** begin INPUT RECORDS **

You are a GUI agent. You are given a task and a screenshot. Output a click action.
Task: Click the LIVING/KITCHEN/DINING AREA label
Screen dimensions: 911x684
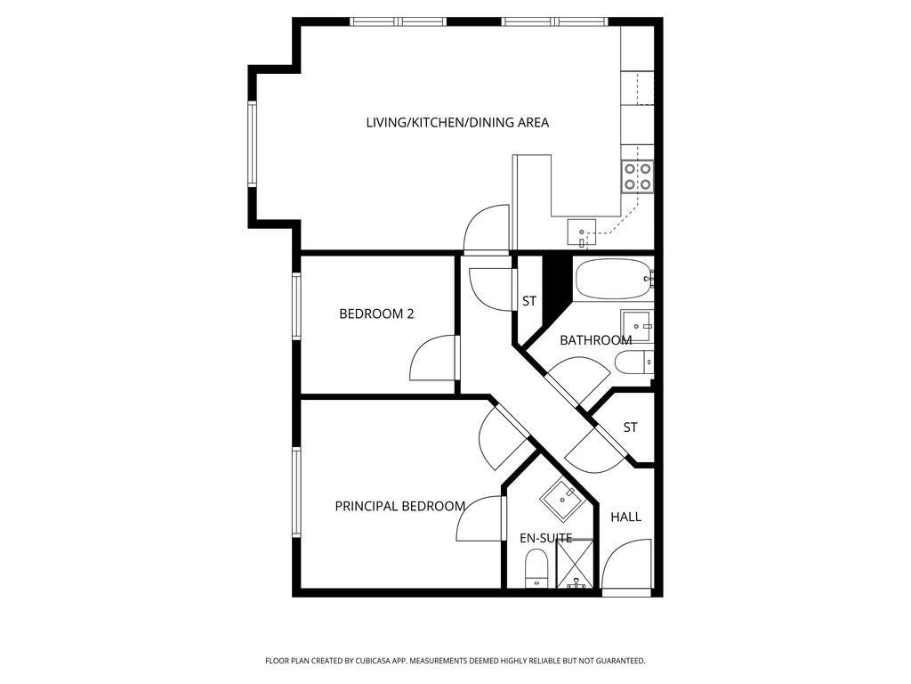coord(457,123)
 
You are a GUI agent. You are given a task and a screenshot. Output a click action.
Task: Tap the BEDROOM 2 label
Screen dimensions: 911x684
coord(376,314)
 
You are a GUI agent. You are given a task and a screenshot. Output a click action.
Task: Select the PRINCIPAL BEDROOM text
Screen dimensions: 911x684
coord(400,507)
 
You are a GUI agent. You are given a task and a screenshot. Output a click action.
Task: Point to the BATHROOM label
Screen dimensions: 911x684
coord(595,340)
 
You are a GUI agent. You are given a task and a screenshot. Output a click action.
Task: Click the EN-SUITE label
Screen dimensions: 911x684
coord(545,539)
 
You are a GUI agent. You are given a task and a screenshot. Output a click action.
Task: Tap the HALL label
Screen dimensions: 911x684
coord(625,517)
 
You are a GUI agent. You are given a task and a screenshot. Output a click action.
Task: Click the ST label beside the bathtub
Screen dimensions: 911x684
coord(528,301)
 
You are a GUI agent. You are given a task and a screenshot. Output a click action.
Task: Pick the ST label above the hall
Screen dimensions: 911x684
coord(631,428)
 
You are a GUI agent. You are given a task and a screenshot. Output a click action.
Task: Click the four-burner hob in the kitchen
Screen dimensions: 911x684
coord(637,177)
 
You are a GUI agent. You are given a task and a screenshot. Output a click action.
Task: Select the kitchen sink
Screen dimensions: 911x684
coord(582,232)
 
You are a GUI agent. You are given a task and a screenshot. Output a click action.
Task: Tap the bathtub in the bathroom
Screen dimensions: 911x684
coord(613,279)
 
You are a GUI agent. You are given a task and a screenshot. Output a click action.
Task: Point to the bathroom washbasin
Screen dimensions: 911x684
coord(637,326)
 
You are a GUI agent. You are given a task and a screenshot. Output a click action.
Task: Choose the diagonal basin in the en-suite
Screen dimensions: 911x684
coord(562,500)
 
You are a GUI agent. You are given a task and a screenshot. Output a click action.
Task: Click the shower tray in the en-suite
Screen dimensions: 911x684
coord(576,564)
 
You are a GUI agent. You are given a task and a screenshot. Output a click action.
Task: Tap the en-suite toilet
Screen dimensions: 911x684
coord(536,569)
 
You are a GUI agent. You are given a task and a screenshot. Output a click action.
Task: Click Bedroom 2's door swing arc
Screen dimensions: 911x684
coord(433,358)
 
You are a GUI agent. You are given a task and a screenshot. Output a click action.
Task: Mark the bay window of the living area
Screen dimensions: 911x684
coord(252,143)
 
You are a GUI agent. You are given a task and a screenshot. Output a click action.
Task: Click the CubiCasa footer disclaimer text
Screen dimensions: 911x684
coord(455,661)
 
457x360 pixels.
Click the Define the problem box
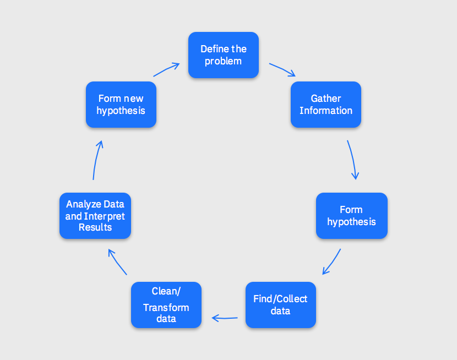(x=224, y=55)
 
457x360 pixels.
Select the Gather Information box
(x=326, y=105)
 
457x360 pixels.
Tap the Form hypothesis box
(x=351, y=216)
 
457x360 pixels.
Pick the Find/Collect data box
(x=280, y=305)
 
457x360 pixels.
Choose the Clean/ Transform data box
(x=166, y=305)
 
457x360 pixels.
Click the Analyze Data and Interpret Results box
(x=95, y=216)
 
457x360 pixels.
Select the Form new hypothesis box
(x=121, y=105)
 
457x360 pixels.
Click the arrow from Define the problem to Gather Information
(x=282, y=69)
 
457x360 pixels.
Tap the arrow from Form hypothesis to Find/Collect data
(x=332, y=261)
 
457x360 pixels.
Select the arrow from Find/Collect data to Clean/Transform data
(x=225, y=318)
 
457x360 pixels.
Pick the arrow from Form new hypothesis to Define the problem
(x=166, y=69)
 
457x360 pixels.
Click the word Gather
(x=326, y=99)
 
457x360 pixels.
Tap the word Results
(x=95, y=227)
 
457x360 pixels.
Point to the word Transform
(x=166, y=308)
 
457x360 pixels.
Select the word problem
(x=224, y=61)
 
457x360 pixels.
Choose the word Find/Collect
(x=280, y=299)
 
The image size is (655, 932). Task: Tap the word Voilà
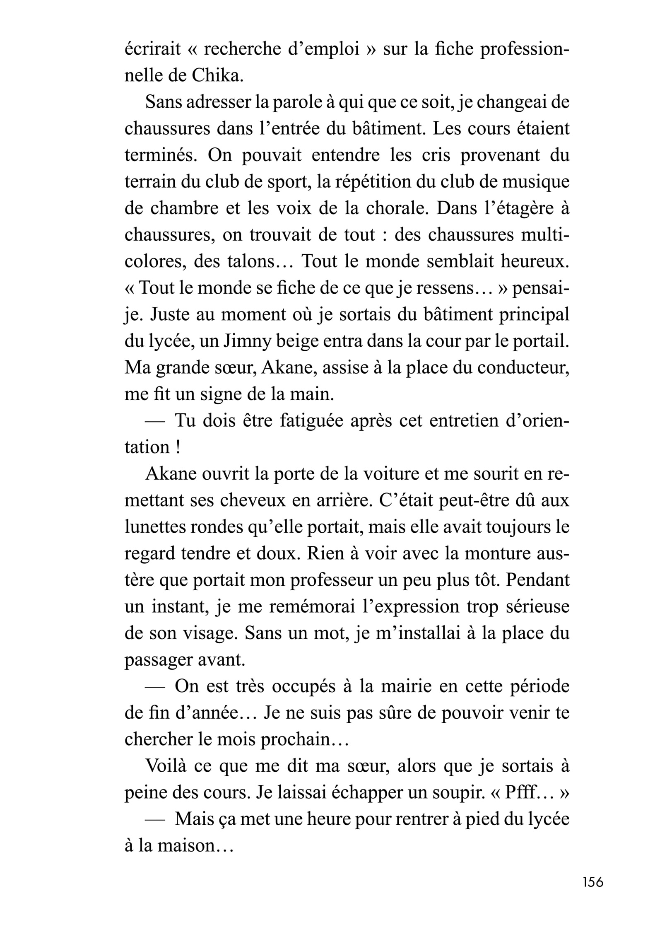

** end INPUT RECORDS **

STATED GOAL →
Pull out every line in the listing above that contains the word "Gather".

THE RESPONSE →
Select the Gather Information box
Click the arrow from Define the problem to Gather Information
Click the word Gather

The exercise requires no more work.